Question

Calculate the packing efficiency in a Body Centered Cubic (BCC) lattice?

Answer 1

Hint: Packing efficiency gives how efficiently the atoms in a crystal lattice are packed. To calculate it, we must know the volume of each unit cell. Volume of a unit cell is $\dfrac{8}{3}\pi {{r}^{3}}$ where r is the radius of an atom.


Complete step by step solution:
For Body Centered Cubic lattice(BCC), the relationship between the radius r and and the edge length a of a unit cell is given as
\[a=\dfrac{4r}{\sqrt{3}}\]
Now, we have to find the volume of a unit cell which is edge length raised to three times.
\[{{a}^{3}}={{(\dfrac{4r}{\sqrt{3}})}^{3}}=\dfrac{64{{r}^{3}}}{3\sqrt{3}}\]
We know that the number of atoms per unit cell in a body centered unit cell is 2.
The volume of a sphere is \[=\dfrac{4}{3}\pi {{r}^{3}}\]
So, volume of each unit cell will be \[=2\times \dfrac{4}{3}\pi {{r}^{3}}\]\[=\dfrac{8}{3}\pi {{r}^{3}}\]
$\text{Packing Efficiency=}\dfrac{\text{Volume occupied by the atoms in a unit cell}}{\text{total volume of unit cell}}\times 100$
Substituting the values in the above equation we get
Packing efficiency \[=\dfrac{\dfrac{8}{3}\pi {{r}^{3}}}{\dfrac{64{{r}^{3}}}{3\sqrt{3}}}\times 100=68.04%\]
Thus, the packing efficiency of Body Centered Cubic lattice is equal to 68.04%.


Additional Information: Constituent particles are arranged in different patterns in a unit cell.
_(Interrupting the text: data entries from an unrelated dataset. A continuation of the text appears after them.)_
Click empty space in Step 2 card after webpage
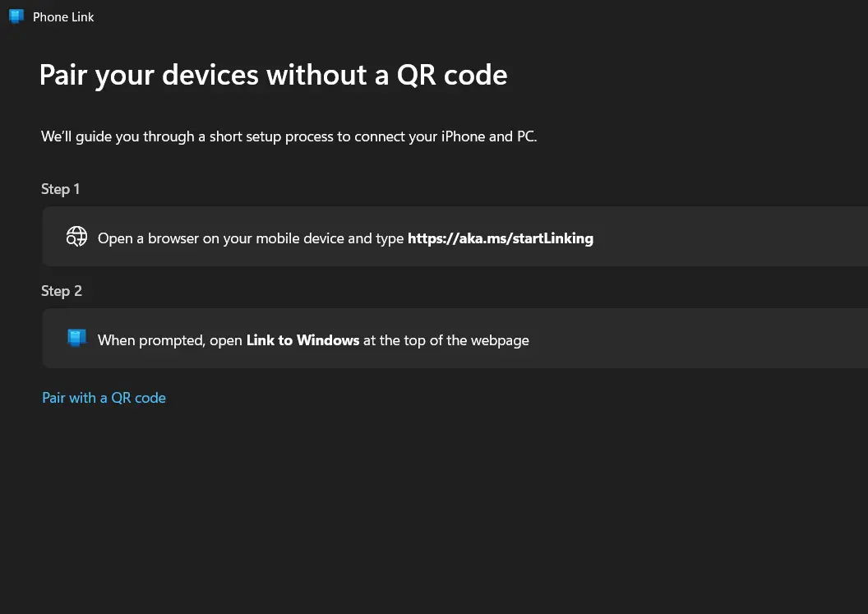The width and height of the screenshot is (868, 614). tap(698, 339)

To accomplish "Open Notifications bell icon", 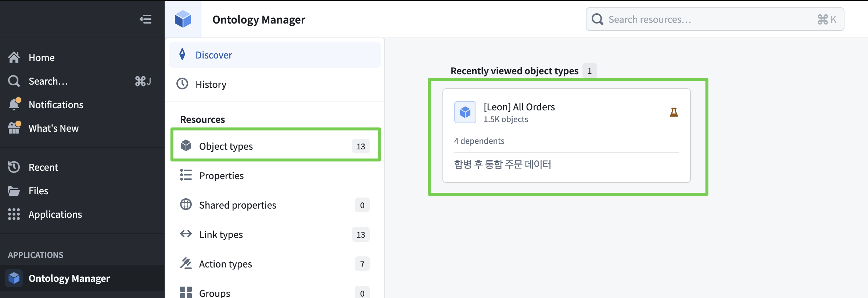I will tap(15, 104).
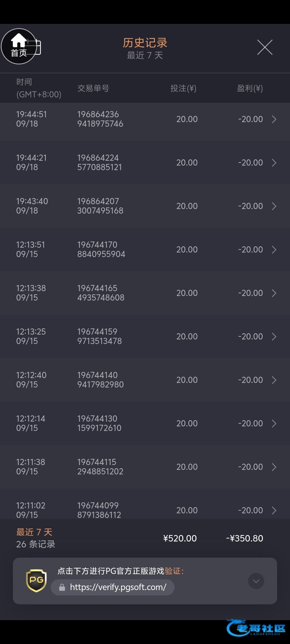This screenshot has width=290, height=644.
Task: Tap the 首页 home icon
Action: pos(19,46)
No matter how we arrange the particles, there will be some vacant space and those are called voids. With the help of packing efficiency, the quantitative aspect of solid state can be done. Mathematically it is the volume occupied by atoms in a unit cell divided by the total volume of the unit cell, the whole multiplied by 100. Packing efficiency is always calculated in percentage. It can be also defined as the percentage of space occupied by the constituent particles packed in a lattice. It depends on the volume of the cell, the number of atoms in a structure and volume of atoms.

Note: Packing efficiency depends on the number of atoms in the unit cell. For a body centered cubic system, the number of atoms in a unit cell is two. For an fcc arrangement it is 4.